▶ _DATASET ROWS_:
···

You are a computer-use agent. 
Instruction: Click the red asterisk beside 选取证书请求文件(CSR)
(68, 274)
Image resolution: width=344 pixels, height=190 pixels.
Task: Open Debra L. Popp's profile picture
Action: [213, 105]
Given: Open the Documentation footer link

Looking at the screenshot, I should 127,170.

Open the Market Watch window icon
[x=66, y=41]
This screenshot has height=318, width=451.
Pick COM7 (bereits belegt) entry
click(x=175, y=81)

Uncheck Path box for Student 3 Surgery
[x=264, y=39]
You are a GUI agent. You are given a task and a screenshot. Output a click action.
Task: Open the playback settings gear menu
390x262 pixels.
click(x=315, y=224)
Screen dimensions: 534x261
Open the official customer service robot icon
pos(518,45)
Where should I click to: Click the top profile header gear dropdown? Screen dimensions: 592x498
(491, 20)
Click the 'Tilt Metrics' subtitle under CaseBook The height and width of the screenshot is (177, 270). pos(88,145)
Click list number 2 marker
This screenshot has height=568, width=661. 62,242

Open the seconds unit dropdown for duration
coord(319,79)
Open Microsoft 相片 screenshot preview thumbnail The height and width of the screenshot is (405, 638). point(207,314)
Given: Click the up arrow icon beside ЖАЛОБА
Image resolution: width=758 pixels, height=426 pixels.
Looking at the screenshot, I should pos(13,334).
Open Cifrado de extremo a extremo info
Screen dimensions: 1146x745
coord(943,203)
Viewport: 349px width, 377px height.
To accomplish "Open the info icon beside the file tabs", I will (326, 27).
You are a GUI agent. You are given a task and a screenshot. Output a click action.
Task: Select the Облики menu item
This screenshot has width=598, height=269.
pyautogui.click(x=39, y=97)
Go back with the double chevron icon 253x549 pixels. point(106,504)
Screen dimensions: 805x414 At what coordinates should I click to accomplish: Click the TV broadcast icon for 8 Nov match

···

▶ _WHAT THIS TASK INVOLVES_:
Reproduce all of the records above, line for line and without changing a character.

▶ _ANSWER TO THE TASK_:
You are a computer-use agent. 
Instruction: Click the red asterisk beside 选取证书请求文件(CSR)
(68, 274)
Image resolution: width=344 pixels, height=190 pixels.
Task: Open Debra L. Popp's profile picture
Action: [213, 105]
Given: Open the Documentation footer link

Looking at the screenshot, I should 127,170.

Open the Market Watch window icon
[x=66, y=41]
This screenshot has height=318, width=451.
Pick COM7 (bereits belegt) entry
click(x=175, y=81)

Uncheck Path box for Student 3 Surgery
[x=264, y=39]
You are a GUI agent. You are given a task and a screenshot. Output a click action.
Task: Open the playback settings gear menu
390x262 pixels.
click(x=315, y=224)
Screen dimensions: 534x261
Open the official customer service robot icon
pos(518,45)
Where should I click to: Click the top profile header gear dropdown? Screen dimensions: 592x498
(491, 20)
Click the 'Tilt Metrics' subtitle under CaseBook The height and width of the screenshot is (177, 270). pos(88,145)
Click list number 2 marker
This screenshot has height=568, width=661. 62,242

Open the seconds unit dropdown for duration
coord(319,79)
Open Microsoft 相片 screenshot preview thumbnail The height and width of the screenshot is (405, 638). point(207,314)
Given: Click the up arrow icon beside ЖАЛОБА
Image resolution: width=758 pixels, height=426 pixels.
Looking at the screenshot, I should pos(13,334).
Open Cifrado de extremo a extremo info
Screen dimensions: 1146x745
coord(943,203)
Viewport: 349px width, 377px height.
To accomplish "Open the info icon beside the file tabs", I will (326, 27).
You are a GUI agent. You are given a task and a screenshot. Output a click action.
Task: Select the Облики menu item
This screenshot has width=598, height=269.
pyautogui.click(x=39, y=97)
Go back with the double chevron icon 253x549 pixels. point(106,504)
Screen dimensions: 805x414 At what coordinates should I click to accomplish: Click the TV broadcast icon for 8 Nov match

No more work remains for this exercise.